In this edition of Q&A, we sit down with Poornima Venkat, Scientific Program Manager on the Gilbert Family Foundation’s Curing NF Team. Poornima specializes in how neurofibromatosis affects the brain and is deeply involved with our Brain Tumor Initiative (BTI), which aims to identify and understand the aggressive tumors caused by NF1. Ultimately, the goal is to develop preclinical models that will lead to the development of viable treatments. Our conversation was especially fitting as May is NF Awareness Month, and Poornima feels strongly that the collaborative approach of the Curing NF team with the larger NF research community will help accelerate a cure.

Q: What inspired you to get into neuroscience?

A: I was drawn to biomedical research after witnessing the effects of stroke and cardiac disease within my family. I wanted to understand how the brain responds to injury and find novel ways to protect and repair the brain. With the guidance of incredible mentors, my research was focused on developing preclinical therapeutics for stroke. One of my key research contributions has been in advancing our understanding of the effects of brain–heart interaction after stroke.

Q: What interests you about NF work, specifically?
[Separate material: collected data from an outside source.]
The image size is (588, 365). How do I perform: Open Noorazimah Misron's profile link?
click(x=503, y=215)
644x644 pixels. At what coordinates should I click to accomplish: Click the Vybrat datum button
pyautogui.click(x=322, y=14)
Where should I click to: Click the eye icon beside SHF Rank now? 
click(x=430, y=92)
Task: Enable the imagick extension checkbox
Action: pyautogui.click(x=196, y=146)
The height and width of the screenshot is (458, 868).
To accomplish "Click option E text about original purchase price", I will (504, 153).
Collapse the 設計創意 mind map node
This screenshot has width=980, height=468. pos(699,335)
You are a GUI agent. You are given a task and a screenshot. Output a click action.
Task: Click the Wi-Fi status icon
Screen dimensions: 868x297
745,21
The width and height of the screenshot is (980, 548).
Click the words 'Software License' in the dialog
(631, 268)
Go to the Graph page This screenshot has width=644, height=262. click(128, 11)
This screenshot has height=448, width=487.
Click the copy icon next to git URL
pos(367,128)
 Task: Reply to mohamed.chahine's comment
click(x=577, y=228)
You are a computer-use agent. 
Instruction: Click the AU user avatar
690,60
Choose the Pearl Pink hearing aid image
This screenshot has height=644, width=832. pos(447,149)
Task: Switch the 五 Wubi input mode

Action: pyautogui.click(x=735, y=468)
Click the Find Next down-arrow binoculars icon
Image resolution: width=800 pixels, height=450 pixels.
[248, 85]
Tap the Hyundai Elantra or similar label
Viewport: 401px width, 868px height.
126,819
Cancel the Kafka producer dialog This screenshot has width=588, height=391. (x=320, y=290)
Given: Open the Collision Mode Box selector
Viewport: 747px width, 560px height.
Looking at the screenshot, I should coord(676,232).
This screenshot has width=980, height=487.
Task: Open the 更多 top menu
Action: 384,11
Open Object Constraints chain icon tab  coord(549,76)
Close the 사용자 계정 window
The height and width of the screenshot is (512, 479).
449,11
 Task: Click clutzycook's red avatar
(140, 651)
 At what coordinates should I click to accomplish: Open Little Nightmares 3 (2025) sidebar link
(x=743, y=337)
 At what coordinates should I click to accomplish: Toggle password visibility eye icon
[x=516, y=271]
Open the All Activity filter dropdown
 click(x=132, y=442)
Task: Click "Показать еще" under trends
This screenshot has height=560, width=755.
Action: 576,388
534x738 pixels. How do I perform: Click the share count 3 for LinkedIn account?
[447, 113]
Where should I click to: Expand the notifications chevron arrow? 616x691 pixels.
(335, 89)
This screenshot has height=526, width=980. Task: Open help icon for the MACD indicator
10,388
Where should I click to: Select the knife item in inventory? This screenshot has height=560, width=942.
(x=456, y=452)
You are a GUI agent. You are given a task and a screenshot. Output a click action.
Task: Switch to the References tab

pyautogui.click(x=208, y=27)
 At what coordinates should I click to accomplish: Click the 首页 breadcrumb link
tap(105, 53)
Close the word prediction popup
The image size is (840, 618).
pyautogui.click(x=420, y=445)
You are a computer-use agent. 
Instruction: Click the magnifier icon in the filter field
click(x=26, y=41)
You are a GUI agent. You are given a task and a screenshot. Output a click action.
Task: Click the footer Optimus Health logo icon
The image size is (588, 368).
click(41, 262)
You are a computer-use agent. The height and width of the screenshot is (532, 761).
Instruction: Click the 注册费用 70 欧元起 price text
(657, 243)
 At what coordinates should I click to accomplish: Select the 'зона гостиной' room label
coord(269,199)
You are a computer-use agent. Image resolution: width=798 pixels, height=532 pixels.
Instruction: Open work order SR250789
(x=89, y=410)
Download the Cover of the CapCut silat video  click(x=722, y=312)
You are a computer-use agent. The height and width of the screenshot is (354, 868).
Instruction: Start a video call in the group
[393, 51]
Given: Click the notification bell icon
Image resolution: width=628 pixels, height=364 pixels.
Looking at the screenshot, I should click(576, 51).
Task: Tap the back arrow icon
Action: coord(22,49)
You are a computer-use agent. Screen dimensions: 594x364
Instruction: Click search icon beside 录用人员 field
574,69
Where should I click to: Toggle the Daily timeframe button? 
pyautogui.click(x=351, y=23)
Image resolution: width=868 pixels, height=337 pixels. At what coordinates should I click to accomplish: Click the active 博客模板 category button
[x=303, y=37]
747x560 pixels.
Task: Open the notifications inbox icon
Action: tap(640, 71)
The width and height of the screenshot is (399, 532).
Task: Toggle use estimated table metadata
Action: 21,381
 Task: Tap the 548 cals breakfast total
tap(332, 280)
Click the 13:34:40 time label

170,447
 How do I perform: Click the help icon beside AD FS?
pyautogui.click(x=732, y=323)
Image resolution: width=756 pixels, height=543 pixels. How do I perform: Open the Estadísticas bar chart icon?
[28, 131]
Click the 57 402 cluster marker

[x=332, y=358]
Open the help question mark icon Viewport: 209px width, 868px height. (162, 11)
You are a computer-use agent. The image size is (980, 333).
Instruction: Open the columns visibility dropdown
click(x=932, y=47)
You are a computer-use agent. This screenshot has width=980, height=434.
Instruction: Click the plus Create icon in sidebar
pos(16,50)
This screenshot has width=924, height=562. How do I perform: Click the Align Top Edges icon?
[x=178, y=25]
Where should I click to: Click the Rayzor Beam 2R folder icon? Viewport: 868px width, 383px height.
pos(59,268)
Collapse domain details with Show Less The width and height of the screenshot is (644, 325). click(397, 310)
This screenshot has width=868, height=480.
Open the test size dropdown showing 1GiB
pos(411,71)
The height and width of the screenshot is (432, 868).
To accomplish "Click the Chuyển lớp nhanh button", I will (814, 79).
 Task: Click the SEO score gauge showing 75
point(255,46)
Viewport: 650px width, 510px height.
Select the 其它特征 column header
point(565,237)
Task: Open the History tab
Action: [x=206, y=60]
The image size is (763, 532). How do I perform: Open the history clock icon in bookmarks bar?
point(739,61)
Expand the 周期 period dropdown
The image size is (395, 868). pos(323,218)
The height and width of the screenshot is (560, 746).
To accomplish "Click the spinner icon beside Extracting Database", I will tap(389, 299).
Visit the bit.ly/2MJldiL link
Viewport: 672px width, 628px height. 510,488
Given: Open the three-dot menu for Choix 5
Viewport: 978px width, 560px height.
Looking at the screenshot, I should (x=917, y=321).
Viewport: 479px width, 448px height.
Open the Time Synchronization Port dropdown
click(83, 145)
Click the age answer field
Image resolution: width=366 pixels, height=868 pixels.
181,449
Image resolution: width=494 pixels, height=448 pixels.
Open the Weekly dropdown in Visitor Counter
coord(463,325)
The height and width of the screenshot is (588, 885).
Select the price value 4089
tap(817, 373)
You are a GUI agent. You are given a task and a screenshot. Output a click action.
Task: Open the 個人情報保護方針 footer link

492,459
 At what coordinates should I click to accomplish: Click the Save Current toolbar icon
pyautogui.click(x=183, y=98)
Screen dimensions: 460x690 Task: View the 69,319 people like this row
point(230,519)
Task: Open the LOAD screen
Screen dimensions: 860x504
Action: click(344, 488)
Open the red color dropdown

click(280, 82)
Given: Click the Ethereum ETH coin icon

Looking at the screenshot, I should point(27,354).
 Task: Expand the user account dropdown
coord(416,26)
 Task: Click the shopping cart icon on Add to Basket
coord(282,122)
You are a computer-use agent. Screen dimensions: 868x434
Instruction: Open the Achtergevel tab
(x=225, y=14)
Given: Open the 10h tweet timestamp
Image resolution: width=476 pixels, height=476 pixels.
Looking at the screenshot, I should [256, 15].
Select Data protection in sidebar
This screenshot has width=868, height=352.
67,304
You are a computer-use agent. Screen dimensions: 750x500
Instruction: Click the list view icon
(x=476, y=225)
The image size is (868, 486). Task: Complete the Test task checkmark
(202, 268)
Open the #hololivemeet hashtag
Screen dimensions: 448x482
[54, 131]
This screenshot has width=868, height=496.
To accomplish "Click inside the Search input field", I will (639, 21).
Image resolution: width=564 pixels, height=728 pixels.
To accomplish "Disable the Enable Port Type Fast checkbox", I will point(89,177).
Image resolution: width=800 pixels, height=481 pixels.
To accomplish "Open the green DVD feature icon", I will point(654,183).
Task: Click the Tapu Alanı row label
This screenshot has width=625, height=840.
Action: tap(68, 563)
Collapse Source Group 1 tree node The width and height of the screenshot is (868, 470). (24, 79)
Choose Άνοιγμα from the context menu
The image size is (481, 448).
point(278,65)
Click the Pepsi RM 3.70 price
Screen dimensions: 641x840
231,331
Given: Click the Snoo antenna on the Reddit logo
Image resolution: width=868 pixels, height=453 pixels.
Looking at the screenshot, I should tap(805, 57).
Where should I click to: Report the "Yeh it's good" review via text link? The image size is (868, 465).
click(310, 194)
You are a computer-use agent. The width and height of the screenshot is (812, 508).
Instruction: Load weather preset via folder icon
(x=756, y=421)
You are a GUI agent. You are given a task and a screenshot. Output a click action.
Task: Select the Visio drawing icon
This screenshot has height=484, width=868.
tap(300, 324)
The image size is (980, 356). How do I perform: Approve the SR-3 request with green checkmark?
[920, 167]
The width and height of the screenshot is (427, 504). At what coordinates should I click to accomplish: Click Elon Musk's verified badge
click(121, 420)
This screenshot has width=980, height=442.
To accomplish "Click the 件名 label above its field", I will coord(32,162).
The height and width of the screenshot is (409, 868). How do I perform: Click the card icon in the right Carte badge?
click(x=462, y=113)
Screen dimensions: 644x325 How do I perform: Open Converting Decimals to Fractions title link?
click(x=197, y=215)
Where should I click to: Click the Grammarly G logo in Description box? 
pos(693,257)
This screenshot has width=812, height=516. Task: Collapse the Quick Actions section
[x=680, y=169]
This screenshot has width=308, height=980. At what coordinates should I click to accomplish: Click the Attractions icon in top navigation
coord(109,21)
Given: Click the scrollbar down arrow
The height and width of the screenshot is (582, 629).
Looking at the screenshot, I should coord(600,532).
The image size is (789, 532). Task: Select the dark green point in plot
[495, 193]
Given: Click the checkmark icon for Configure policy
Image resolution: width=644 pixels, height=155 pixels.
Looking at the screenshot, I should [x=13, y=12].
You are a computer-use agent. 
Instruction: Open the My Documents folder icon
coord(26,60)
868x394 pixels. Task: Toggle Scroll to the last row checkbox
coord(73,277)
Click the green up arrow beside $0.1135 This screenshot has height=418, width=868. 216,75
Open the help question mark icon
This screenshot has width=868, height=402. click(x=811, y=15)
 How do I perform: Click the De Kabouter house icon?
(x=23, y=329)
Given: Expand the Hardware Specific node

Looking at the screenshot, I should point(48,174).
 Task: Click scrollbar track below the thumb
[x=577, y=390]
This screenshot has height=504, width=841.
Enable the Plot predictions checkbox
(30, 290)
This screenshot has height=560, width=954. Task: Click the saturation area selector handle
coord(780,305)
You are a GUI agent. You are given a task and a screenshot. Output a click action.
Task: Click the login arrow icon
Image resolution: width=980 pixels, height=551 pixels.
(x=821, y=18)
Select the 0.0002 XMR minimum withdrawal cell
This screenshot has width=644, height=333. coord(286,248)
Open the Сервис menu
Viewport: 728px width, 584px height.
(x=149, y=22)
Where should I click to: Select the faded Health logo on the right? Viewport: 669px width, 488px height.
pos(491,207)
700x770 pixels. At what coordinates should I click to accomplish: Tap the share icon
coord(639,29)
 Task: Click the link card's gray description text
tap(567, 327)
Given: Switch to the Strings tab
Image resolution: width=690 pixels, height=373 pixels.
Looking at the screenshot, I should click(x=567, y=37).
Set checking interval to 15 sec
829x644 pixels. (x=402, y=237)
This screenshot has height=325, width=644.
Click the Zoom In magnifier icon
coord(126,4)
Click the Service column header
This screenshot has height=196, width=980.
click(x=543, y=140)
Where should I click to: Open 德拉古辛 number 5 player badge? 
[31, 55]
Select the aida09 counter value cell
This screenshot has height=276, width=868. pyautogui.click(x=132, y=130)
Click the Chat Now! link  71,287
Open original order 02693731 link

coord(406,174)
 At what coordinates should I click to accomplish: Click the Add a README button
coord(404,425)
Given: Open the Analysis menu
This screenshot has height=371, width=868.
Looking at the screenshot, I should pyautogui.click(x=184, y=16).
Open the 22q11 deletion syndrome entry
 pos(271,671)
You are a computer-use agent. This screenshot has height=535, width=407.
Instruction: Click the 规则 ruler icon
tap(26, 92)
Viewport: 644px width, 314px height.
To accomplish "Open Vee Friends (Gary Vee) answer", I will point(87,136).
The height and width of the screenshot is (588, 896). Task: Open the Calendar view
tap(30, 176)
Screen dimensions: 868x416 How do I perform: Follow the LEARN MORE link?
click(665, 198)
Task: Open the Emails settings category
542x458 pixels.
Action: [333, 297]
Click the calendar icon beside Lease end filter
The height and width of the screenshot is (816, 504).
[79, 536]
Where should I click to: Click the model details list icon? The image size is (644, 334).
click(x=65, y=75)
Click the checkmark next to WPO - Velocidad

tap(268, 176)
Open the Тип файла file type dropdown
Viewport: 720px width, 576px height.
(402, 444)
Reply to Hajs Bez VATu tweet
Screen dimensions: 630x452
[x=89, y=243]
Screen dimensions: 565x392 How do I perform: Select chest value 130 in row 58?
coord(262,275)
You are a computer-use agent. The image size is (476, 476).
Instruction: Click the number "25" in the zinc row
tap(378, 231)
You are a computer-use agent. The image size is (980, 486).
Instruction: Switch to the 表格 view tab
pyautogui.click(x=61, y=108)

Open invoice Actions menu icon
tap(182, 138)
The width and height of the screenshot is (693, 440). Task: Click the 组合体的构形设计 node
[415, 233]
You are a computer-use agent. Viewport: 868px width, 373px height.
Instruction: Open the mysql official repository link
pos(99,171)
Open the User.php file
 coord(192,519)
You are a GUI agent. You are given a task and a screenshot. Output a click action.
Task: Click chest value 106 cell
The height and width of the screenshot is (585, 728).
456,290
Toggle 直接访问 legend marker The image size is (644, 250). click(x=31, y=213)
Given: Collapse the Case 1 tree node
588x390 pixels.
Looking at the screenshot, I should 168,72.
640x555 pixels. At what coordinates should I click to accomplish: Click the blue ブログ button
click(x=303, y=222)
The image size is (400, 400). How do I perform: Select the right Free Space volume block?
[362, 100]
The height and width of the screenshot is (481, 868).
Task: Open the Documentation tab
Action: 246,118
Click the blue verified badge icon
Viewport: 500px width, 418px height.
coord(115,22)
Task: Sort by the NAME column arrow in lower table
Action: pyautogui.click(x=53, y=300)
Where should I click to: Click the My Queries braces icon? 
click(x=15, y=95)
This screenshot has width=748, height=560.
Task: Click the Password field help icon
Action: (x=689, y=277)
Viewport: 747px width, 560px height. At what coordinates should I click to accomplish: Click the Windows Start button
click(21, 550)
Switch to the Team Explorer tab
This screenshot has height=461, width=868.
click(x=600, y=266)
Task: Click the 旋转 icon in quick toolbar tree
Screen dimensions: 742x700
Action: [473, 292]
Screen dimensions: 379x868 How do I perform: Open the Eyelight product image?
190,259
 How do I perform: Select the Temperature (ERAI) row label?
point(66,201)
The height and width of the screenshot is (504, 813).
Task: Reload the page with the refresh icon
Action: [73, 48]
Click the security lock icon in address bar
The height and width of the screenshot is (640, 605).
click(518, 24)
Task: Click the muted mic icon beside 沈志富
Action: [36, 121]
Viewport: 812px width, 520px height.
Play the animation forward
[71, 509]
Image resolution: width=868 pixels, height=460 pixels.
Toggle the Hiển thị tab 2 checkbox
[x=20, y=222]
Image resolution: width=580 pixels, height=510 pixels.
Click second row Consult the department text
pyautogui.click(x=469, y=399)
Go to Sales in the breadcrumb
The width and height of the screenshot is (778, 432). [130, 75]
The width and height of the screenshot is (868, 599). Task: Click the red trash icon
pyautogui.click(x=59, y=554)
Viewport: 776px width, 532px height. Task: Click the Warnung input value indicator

A: When I first heard of neurofibromatosis, I was surprised by how common it is for a rare disease, and how complex it is with so many different manifestations. Although brain tumors are rare in patients with NF1, they can have devastating outcomes depending on where they grow in the brain and whether they transform into a more aggressive tumor type. I’m specifically interested in better understanding and finding treatments for NF1-associated brain tumors outside of the optic pathway.

Poornima Venkat
Poornima Venkat, Scientific Program Manager on the Curing NF Team, was drawn to neuroscience after witnessing how stroke affected members of her family.

Q: What excites you most about the projects you’re working on?

A: The Brain Tumor Initiative (BTI) focuses on NF1-associated brain tumors outside the visual pathway, particularly on aggressive tumor types known as high-grade glioma and high-grade astrocytoma with piloid features (HGAPs). The projects supported by the BTI aim to characterize these tumors, understand clinical patterns and treatment outcomes in patients, and develop preclinical models to facilitate drug development and testing. These projects will take us a step closer towards improving the lives of NF1 patients, which is exciting.

Q: You’re a big fan of collaboration, which is also a core part of how we operate at GFF. Why do you feel this way – especially in the competitive space of scientific/medical research?

A:  When collaboration is facilitated in an intentional and systematic way, it can us reach our goals faster. We also need routine interaction and cooperation between clinicians and basic science researchers to bridge translational gaps effectively. By assembling teams with diverse expertise and perspectives, we can learn from each other’s successes and failures while also closing gaps in knowledge and techniques. Our team is committed to this approach by actively engaging with the NF research community to identify their needs and thoughtfully facilitating avenues for us to work together.

Q: While working at GFF, what is one thing you’ve learned that has surprised you?

A: I was surprised by how well the teams support each other and lift each other up. It’s truly inspiring to see openness and collaboration all around and the collective impact on our communities.

Q: The word on the street is that you’re a passionate Liverpool fan – tell us more about that!

A: I just love the team’s fighting spirit and their inspiring comeback stories. It was so exciting to see Liverpool play at Michigan Stadium few years back and I hope to see them play at Anfield someday!